第27話 END

 期末考査が終わったあと、俺たちは何もかもが嫌になった。


 いや、沢村のゴタゴタがあってなんとなく浮いた気分が続いてしまって、結局ほとんどのメンバーがノー勉でテストに臨んだ。愚行もいいところで、まだ発表はされていないが、いったい何人追試を受けることになるのか見当もつかない。

 ので。

 何もかも嫌になったらパァーッとやるに限る。


 誰が言い出したのか知らないが、その日の放課後、俺たちはキャンプファイアーをすることになった。場所は校庭、時刻は夜八時。

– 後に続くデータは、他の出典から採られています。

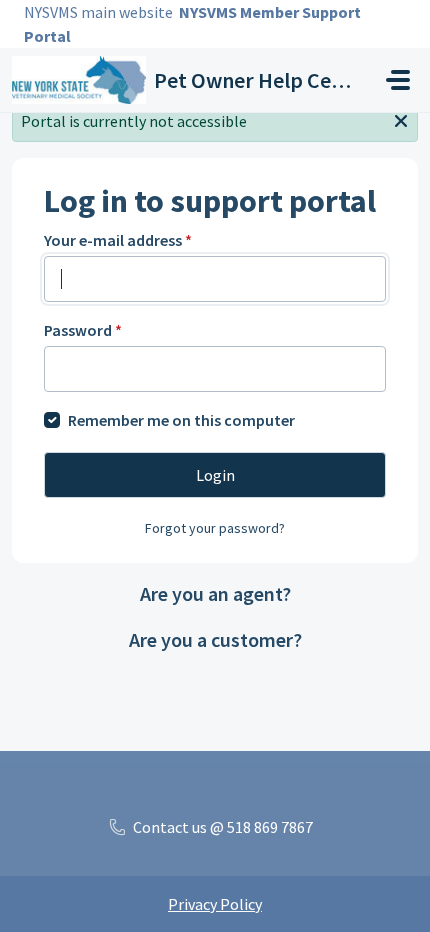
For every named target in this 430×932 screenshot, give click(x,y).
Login (215, 475)
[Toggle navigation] (398, 80)
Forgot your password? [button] (215, 528)
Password (83, 330)
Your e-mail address (118, 240)
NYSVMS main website (98, 12)
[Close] (401, 119)
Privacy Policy (215, 904)
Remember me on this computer (181, 420)
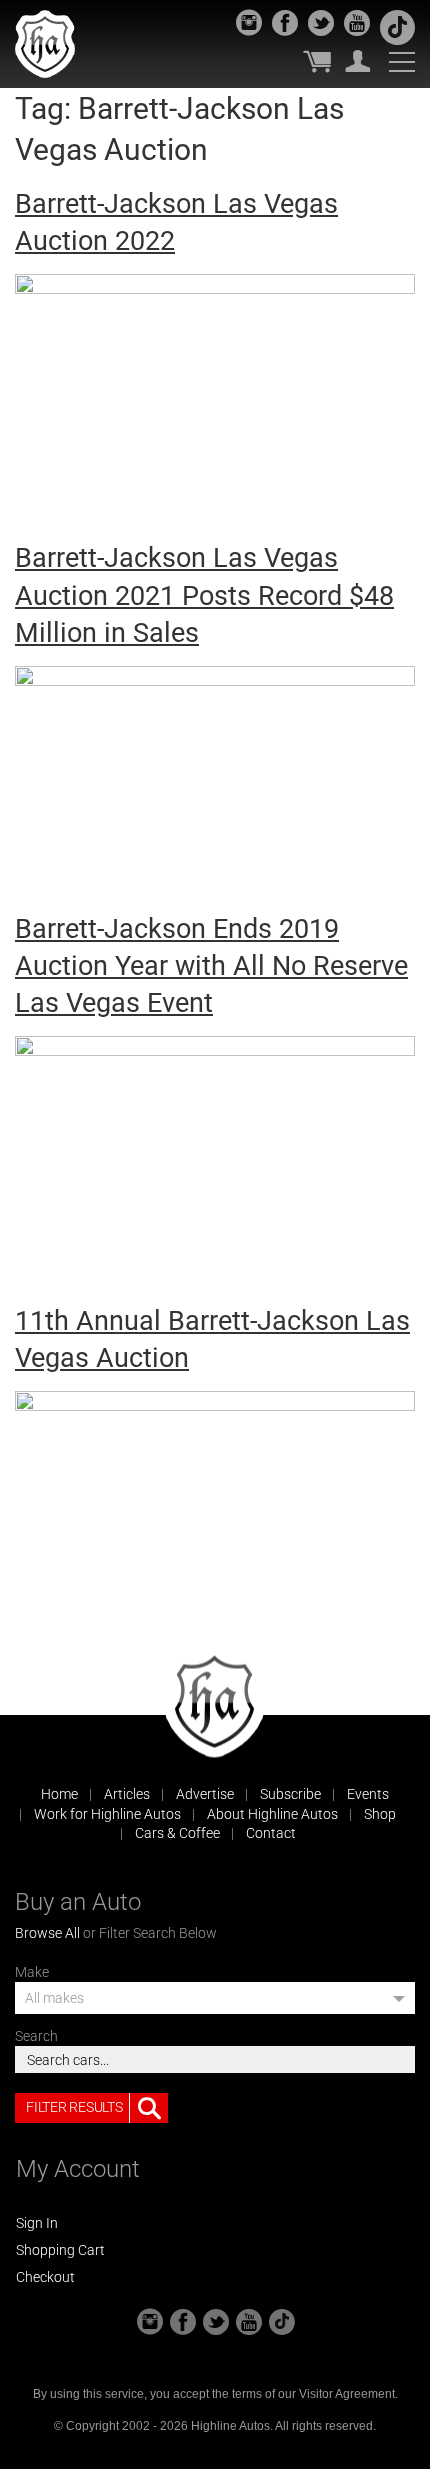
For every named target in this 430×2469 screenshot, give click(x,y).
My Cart (317, 61)
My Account (358, 61)
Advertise (205, 1794)
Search (36, 2036)
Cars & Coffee (177, 1833)
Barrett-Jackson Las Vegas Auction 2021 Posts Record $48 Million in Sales (204, 595)
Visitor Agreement (347, 2394)
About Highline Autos (272, 1814)
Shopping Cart (60, 2250)
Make (32, 1972)
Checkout (45, 2277)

 各自が持ち寄った廃材やら燃やしても問題なさそうなゴミやらを組み重ねて桐島が隠し持っていたガソリンをぶっかけて燃やした。なぜ桐島がガソリンなんか隠し持っていたかといえば、あの女は世紀末なオイルショックが起こった場合に学校に立てこもりガソリンを法外な値段で売りつけようと画策する魔女だったからだ。なので我らが生徒会副会長が直々にやつに鉄槌を下した。いま、桐島の夢とお金の名残が勢いよく燃え始めたところだ。あいつもバカだなーガソリンって腐るのに。

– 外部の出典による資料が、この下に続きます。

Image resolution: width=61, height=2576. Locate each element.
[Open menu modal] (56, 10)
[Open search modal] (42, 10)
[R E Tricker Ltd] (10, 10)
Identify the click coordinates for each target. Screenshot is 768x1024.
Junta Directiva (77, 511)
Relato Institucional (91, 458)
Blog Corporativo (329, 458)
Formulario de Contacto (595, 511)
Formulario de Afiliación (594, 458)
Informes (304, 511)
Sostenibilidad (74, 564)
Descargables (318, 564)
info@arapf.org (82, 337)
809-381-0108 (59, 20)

 俺は一階の廊下から半身を夜気にさらして、科学部の水谷が「うちの部長の不手際のおわびに」と作ってくれた何か泡立つ液体を飲んでいる。酒ではないらしい。ただの炭酸水か何かだろう。お好みでと渡された砂糖を混ぜながら少しずつなめる。おいしい。肉とかにかけたら柔らかくなりそう。

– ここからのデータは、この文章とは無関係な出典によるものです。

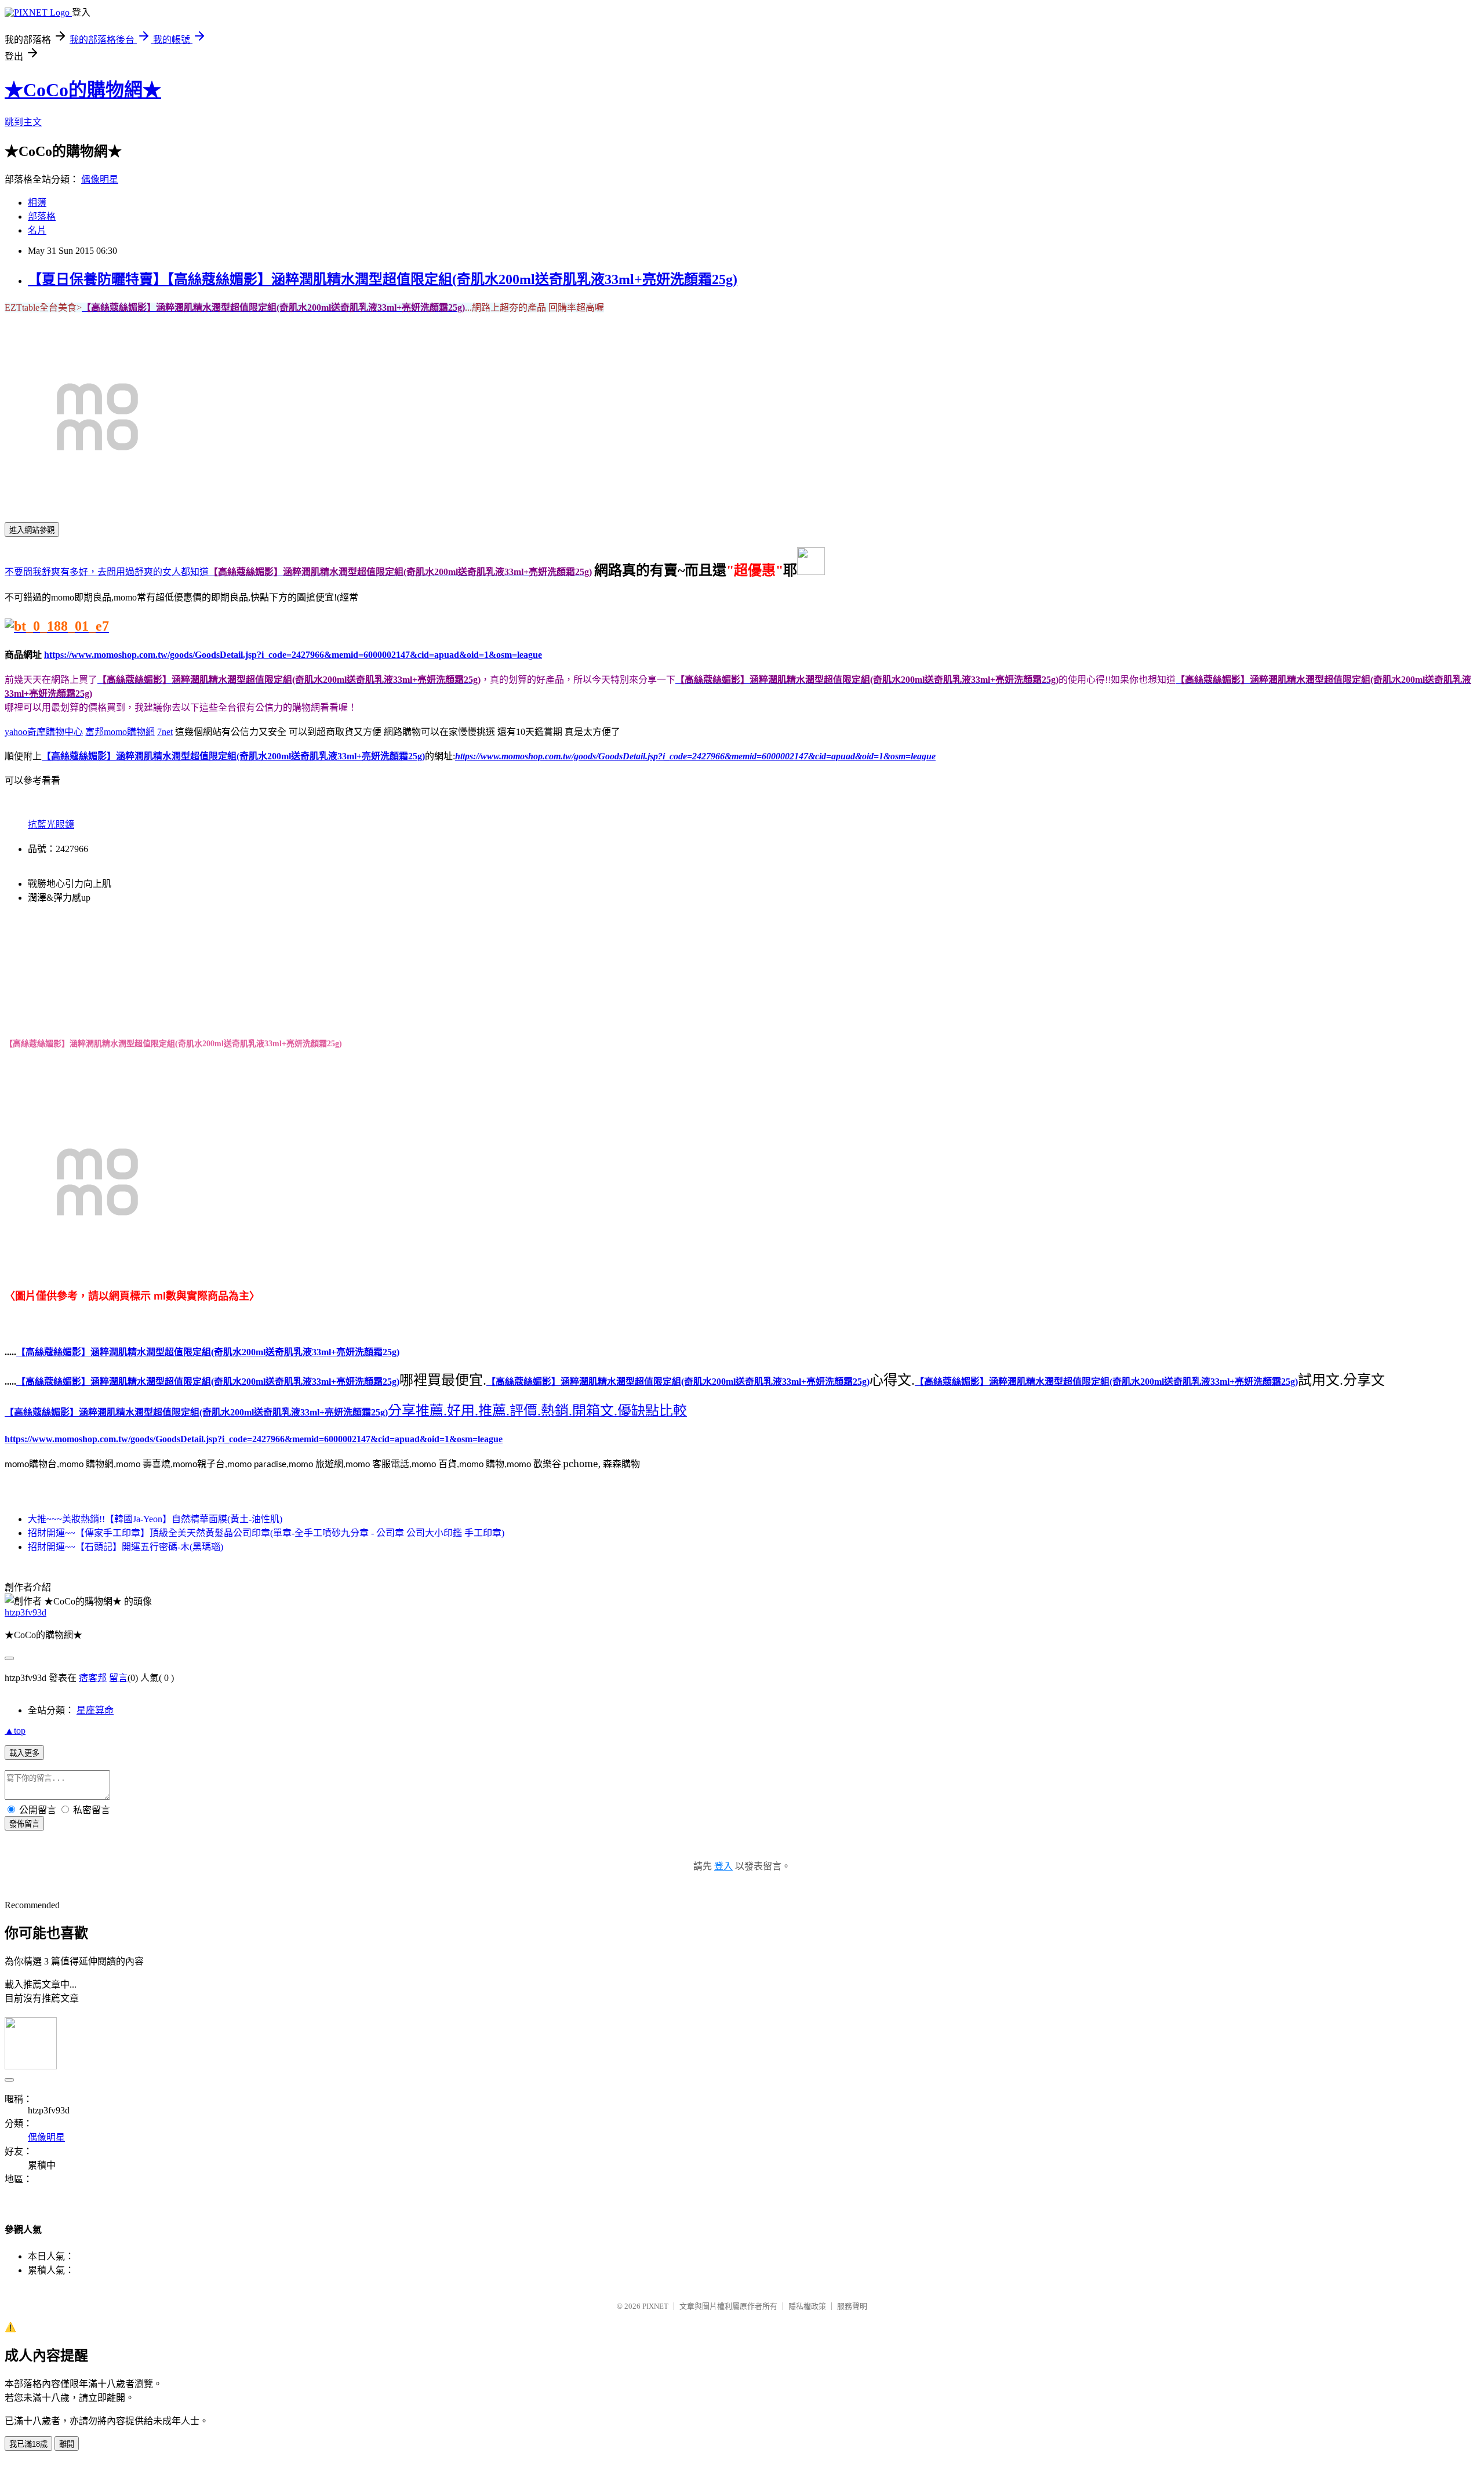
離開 (66, 2444)
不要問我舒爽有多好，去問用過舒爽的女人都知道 (107, 572)
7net (165, 732)
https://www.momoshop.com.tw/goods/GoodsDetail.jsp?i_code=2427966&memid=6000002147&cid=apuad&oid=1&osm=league (293, 655)
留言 (118, 1678)
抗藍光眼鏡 (51, 824)
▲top (15, 1730)
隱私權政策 (807, 2306)
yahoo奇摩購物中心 (44, 732)
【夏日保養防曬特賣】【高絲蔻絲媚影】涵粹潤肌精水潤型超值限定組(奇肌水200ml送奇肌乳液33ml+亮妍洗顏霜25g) (382, 279)
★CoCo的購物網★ (83, 89)
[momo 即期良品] (57, 627)
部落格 (42, 216)
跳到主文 (23, 122)
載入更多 (24, 1753)
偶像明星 (99, 179)
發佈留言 (24, 1824)
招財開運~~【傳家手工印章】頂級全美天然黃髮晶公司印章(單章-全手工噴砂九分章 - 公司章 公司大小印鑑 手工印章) (266, 1533)
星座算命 (95, 1710)
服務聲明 (852, 2306)
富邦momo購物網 (120, 732)
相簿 (37, 203)
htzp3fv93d (25, 1612)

 キャンプファイアーの周りにはポンコツ3組と、他クラスの連中も集まっていた。みんな思い思いにレジャーシートを敷いてだべったり、松明を作ってチャンバラをやったり、背筋を伸ばして麻雀を打ったりしている。てっちゃん、また負けるんだろうなァ……


「沢村、火が足りない! 火ぃ入れて火ぃ」

「わーった、わーったよ。いまやるよ……痛い! ケツを蹴らないで! なんでそんなことするの!?」


 沢村が周囲に蹴飛ばされながらキャンプファイアーに手をかざして、その火勢を強めている。キャンプファイアーの火はごうっと大きく燃え上がり、周囲の人間の頬を赤く照らした。それをクールに眺めながら炭酸水をなめる俺。超イカしてるなって自分で思う。


 沢村は、結局転校しなかった。

 まあ向こうから願い下げだったろう。公務で支給されていたバスを大破させられた犬飼さんは「更迭モンだよ」という苦みばしったセリフを最後に姿を消した。以来、沢村を連行しようとする政府の手先はやってきていない。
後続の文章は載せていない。